Direction: Output each line of the rows below as a numbered list, omitting blank lines and excluding the pictures from the answer.
======== Dataset extract ========
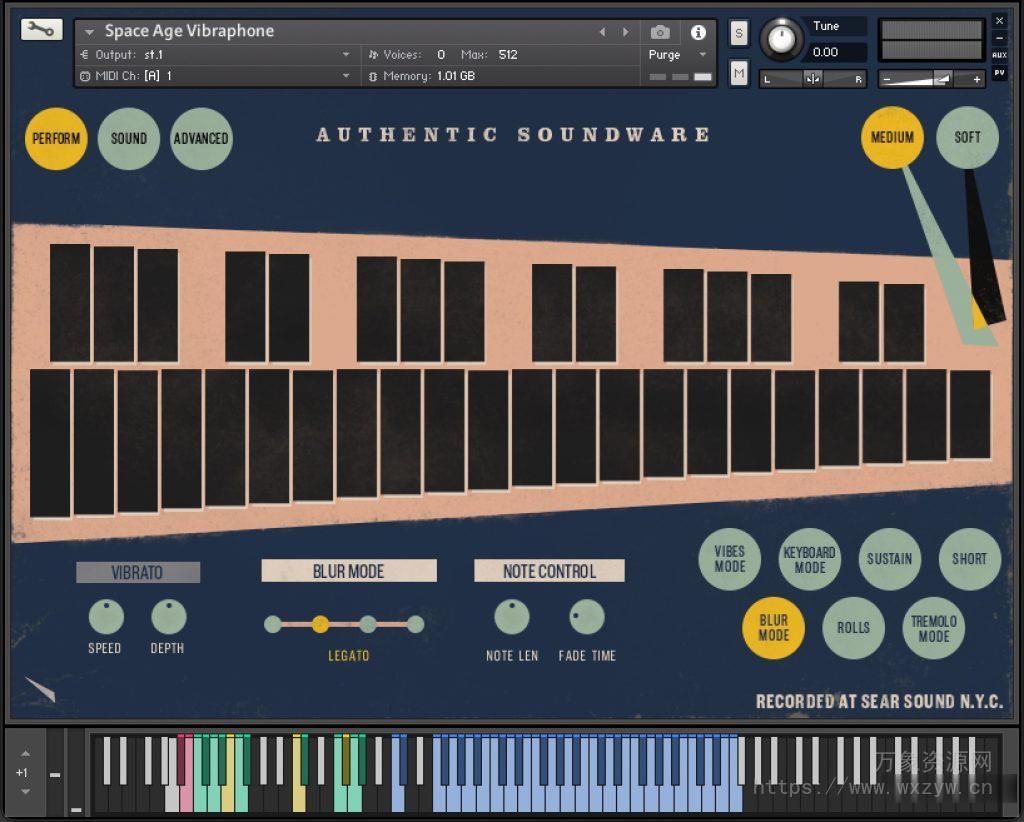
Task: Click the Purge icon for Space Age Vibraphone
Action: point(663,55)
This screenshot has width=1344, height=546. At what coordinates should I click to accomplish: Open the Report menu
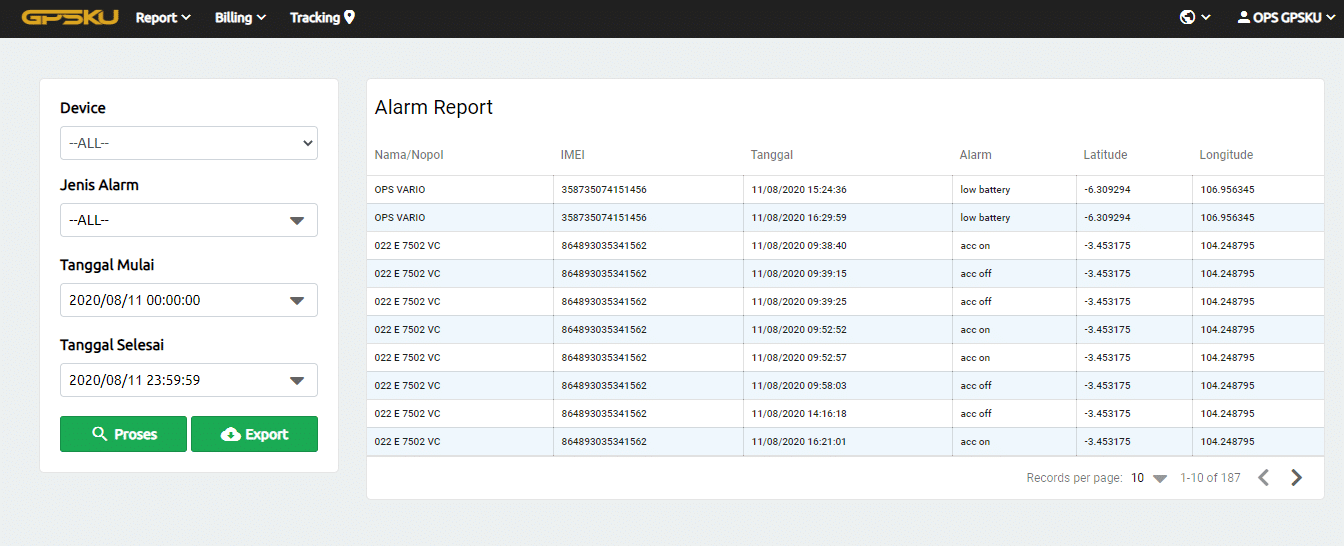(x=162, y=18)
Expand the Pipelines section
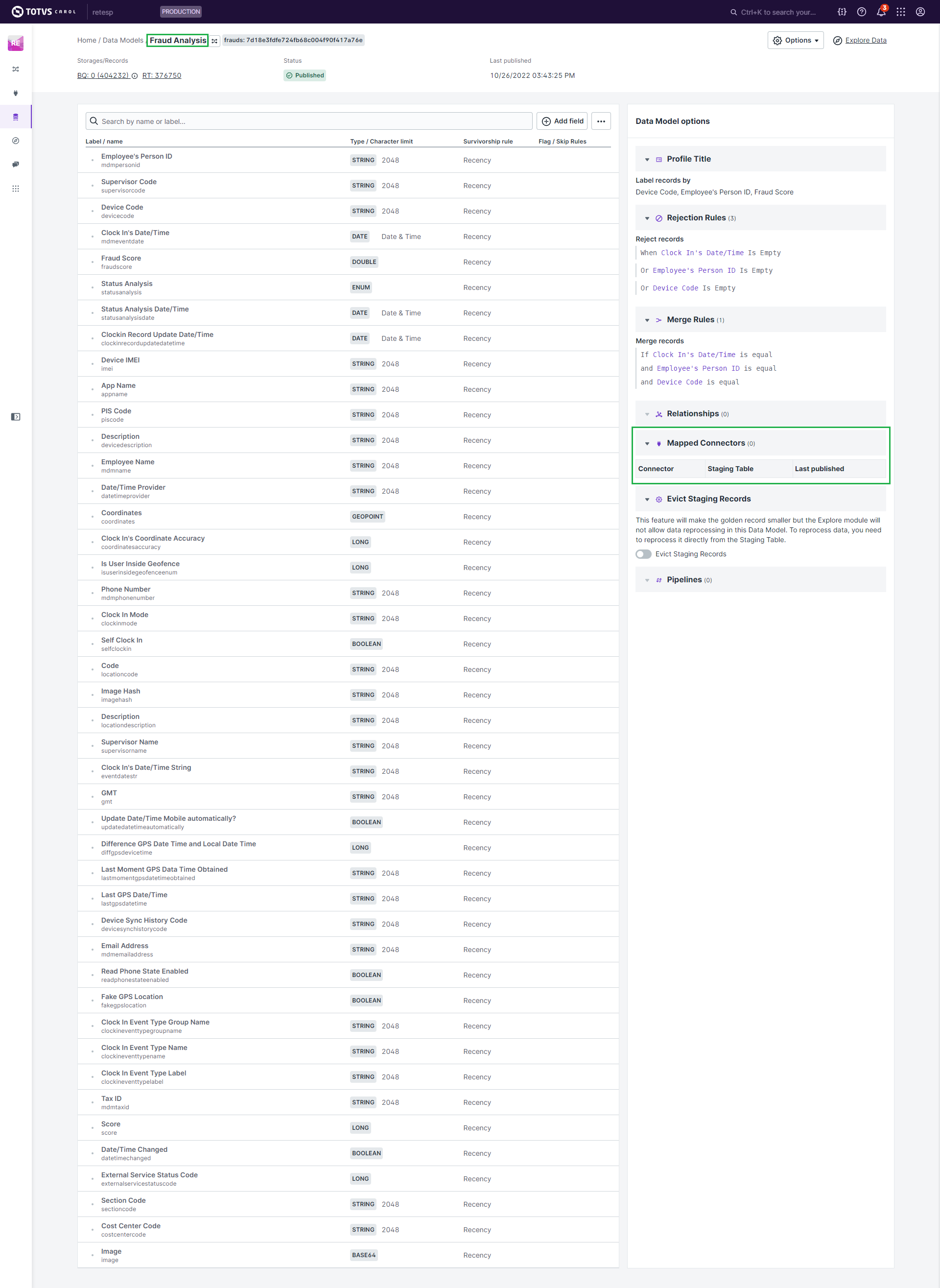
========
Expected answer:
1. Task: Click the Purge icon for Space Age Vibraphone
2. Action: point(663,55)
3. This screenshot has width=1344, height=546. At what coordinates should I click to accomplish: Open the Report menu
4. (x=162, y=18)
5. Expand the Pipelines section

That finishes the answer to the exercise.